### Assigned task
From the entries that follow, gather each line holding the word "icon".

### Task material
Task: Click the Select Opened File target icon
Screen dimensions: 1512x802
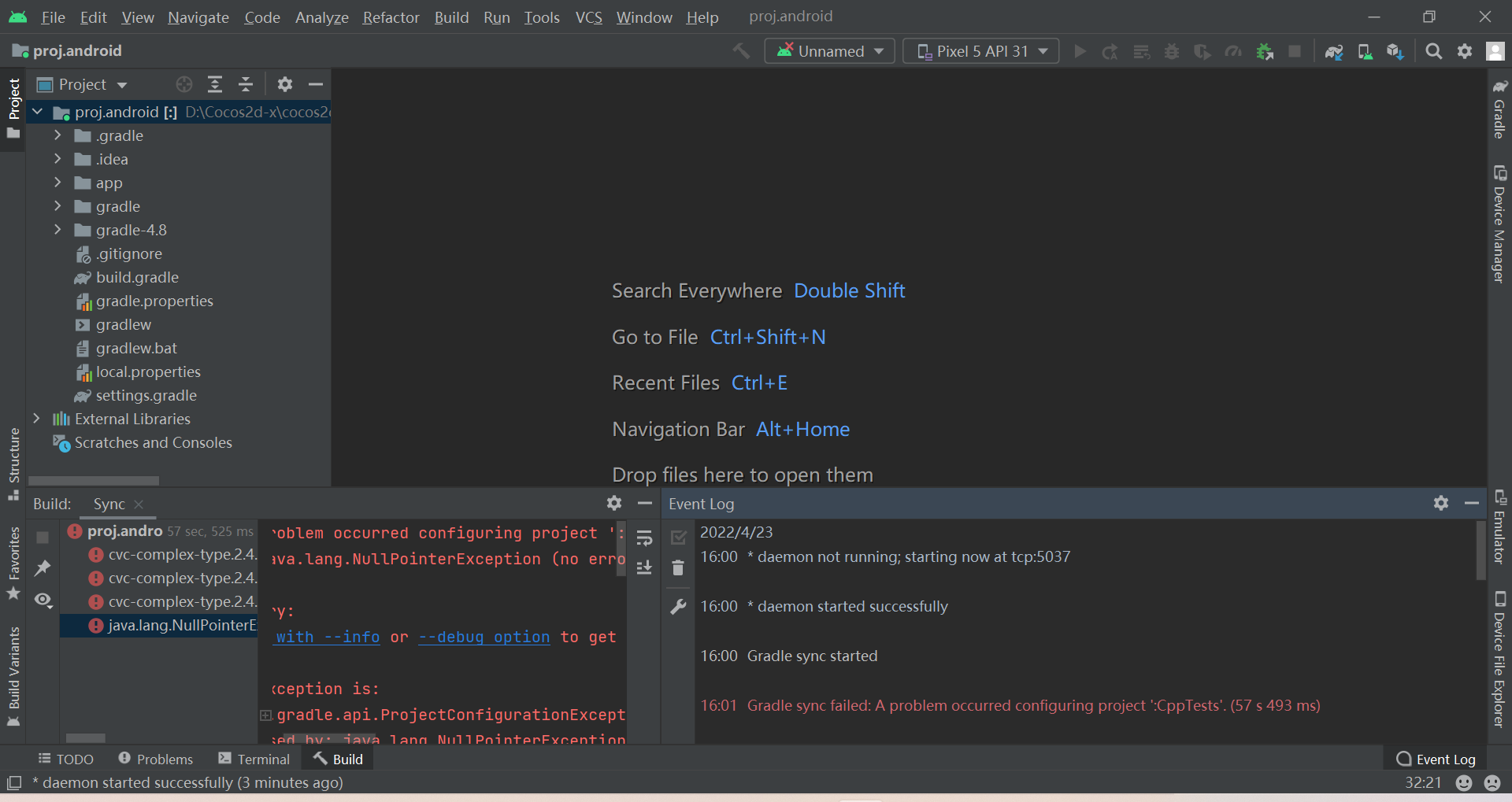Action: [184, 85]
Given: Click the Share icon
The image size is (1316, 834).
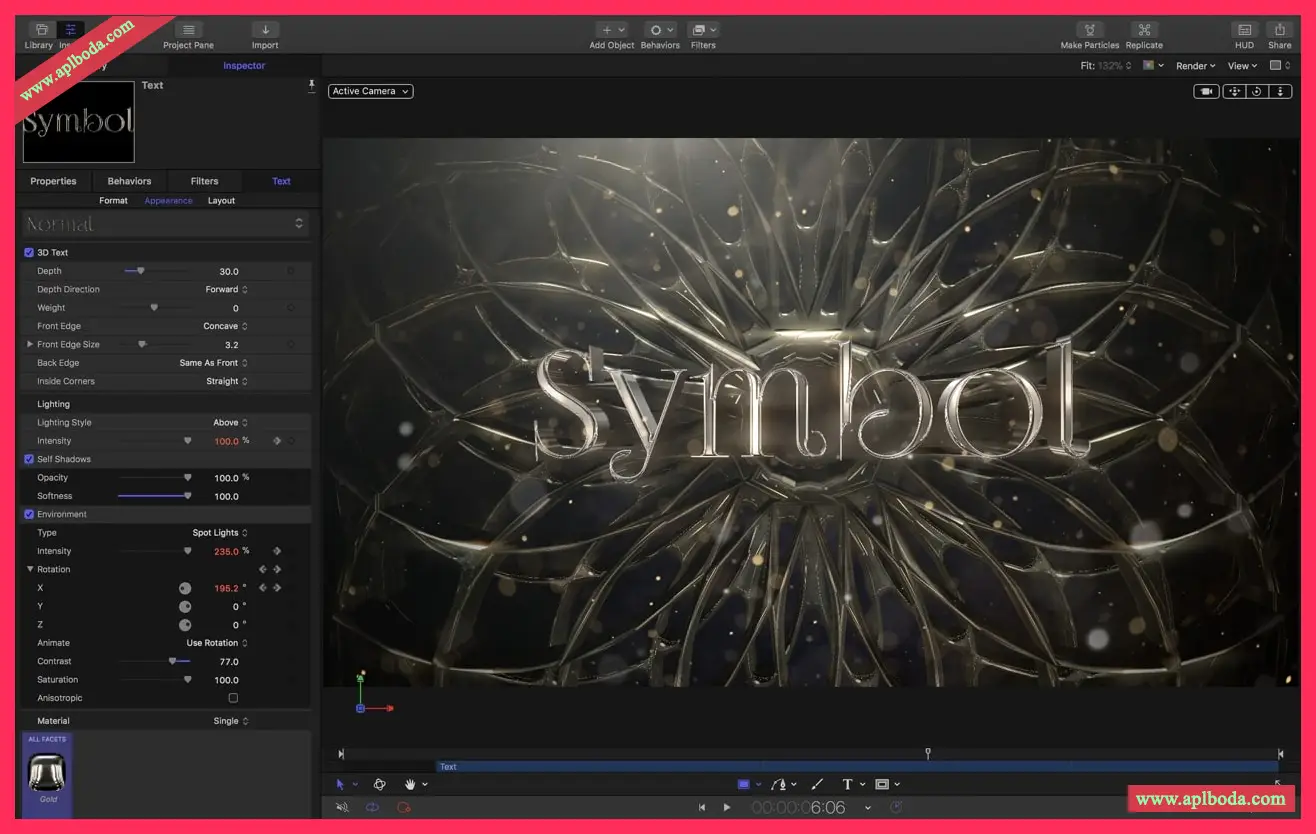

### Your solution
Task: Click the Select Opened File target icon
Given: Click the Share icon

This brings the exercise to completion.